(EXTRACTED DATA begins)

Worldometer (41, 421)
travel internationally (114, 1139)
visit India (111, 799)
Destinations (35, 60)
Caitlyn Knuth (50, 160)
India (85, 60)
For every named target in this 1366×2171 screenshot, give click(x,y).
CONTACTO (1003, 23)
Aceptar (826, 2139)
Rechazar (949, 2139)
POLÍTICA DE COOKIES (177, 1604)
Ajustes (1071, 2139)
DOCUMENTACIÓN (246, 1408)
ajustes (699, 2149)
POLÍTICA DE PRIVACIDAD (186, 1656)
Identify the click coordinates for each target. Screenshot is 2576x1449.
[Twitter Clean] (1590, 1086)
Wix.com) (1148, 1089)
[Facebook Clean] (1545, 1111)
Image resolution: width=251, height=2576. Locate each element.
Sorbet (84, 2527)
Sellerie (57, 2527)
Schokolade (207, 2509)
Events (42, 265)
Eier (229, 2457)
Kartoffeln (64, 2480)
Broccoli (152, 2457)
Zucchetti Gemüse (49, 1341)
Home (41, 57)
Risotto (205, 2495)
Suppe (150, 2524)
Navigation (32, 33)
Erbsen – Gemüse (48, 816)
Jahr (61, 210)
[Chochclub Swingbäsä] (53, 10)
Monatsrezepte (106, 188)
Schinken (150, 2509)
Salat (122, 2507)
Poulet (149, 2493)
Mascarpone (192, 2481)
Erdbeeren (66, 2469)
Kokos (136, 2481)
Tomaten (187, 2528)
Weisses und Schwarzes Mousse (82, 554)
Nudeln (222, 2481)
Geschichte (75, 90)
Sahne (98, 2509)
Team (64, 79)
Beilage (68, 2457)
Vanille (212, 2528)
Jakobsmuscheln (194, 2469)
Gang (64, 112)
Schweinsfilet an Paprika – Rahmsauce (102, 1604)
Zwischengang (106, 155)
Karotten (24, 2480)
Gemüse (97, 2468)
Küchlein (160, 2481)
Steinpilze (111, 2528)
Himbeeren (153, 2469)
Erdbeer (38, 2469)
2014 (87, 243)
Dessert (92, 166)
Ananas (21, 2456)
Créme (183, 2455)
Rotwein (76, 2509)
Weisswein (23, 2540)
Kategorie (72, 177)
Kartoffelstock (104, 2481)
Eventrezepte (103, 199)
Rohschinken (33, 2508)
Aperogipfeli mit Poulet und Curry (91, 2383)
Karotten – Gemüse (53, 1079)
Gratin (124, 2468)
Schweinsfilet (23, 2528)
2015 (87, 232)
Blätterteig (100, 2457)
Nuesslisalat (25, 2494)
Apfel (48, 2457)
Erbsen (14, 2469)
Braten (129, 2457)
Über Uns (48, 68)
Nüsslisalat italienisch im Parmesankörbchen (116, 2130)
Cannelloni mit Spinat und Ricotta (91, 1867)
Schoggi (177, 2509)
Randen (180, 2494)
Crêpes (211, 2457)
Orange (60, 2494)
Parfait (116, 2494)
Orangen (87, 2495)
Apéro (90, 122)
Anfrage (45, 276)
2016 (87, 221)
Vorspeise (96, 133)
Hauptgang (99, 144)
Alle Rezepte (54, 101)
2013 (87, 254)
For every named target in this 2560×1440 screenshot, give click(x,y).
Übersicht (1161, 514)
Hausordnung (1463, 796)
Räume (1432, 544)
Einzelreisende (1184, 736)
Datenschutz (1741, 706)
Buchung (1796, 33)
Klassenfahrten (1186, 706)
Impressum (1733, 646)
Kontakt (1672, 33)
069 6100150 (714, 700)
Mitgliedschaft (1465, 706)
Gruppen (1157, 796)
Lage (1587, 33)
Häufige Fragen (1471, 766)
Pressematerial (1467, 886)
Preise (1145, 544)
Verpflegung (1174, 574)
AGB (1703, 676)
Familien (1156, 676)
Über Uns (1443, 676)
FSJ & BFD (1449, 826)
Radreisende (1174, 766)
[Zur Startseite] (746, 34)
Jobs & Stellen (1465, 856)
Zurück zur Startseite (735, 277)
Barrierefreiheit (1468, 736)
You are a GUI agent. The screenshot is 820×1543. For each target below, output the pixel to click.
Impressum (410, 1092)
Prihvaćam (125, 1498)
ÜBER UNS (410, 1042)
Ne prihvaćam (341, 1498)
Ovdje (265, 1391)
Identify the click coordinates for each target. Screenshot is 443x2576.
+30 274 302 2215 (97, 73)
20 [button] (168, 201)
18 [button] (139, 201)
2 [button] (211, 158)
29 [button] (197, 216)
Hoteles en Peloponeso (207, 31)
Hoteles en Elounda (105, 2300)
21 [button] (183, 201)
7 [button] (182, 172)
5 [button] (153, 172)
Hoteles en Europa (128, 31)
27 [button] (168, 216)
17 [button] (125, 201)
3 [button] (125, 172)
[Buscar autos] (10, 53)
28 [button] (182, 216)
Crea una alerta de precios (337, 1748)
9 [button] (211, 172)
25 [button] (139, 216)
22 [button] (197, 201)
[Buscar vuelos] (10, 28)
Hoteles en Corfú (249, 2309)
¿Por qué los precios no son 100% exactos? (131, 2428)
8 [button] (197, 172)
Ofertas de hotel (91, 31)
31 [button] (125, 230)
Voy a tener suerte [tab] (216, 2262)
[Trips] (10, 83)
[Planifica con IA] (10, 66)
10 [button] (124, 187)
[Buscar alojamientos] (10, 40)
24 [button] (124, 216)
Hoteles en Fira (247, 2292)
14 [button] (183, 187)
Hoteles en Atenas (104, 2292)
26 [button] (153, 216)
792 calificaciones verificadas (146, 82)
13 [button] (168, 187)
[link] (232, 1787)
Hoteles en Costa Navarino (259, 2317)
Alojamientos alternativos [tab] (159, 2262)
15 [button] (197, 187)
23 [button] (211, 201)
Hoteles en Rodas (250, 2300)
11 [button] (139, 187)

(EXTRACTED DATA ends)

→ TASK REQUIREMENTS
Give back every line from the beginning of the records through the line holding "Ananas (21, 2456)", exactly as it reads, and leave out the rest.

→ RESPONSE FOR THIS EXERCISE
Worldometer (41, 421)
travel internationally (114, 1139)
visit India (111, 799)
Destinations (35, 60)
Caitlyn Knuth (50, 160)
India (85, 60)
For every named target in this 1366×2171 screenshot, give click(x,y).
CONTACTO (1003, 23)
Aceptar (826, 2139)
Rechazar (949, 2139)
POLÍTICA DE COOKIES (177, 1604)
Ajustes (1071, 2139)
DOCUMENTACIÓN (246, 1408)
ajustes (699, 2149)
POLÍTICA DE PRIVACIDAD (186, 1656)
Identify the click coordinates for each target. Screenshot is 2576x1449.
[Twitter Clean] (1590, 1086)
Wix.com) (1148, 1089)
[Facebook Clean] (1545, 1111)
Image resolution: width=251, height=2576. Locate each element.
Sorbet (84, 2527)
Sellerie (57, 2527)
Schokolade (207, 2509)
Events (42, 265)
Eier (229, 2457)
Kartoffeln (64, 2480)
Broccoli (152, 2457)
Zucchetti Gemüse (49, 1341)
Home (41, 57)
Risotto (205, 2495)
Suppe (150, 2524)
Navigation (32, 33)
Erbsen – Gemüse (48, 816)
Jahr (61, 210)
[Chochclub Swingbäsä] (53, 10)
Monatsrezepte (106, 188)
Schinken (150, 2509)
Salat (122, 2507)
Poulet (149, 2493)
Mascarpone (192, 2481)
Erdbeeren (66, 2469)
Kokos (136, 2481)
Tomaten (187, 2528)
Weisses und Schwarzes Mousse (82, 554)
Nudeln (222, 2481)
Geschichte (75, 90)
Sahne (98, 2509)
Team (64, 79)
Beilage (68, 2457)
Vanille (212, 2528)
Jakobsmuscheln (194, 2469)
Gang (64, 112)
Schweinsfilet an Paprika – Rahmsauce (102, 1604)
Zwischengang (106, 155)
Karotten (24, 2480)
Gemüse (97, 2468)
Küchlein (160, 2481)
Steinpilze (111, 2528)
Himbeeren (153, 2469)
Erdbeer (38, 2469)
2014 (87, 243)
Dessert (92, 166)
Ananas (21, 2456)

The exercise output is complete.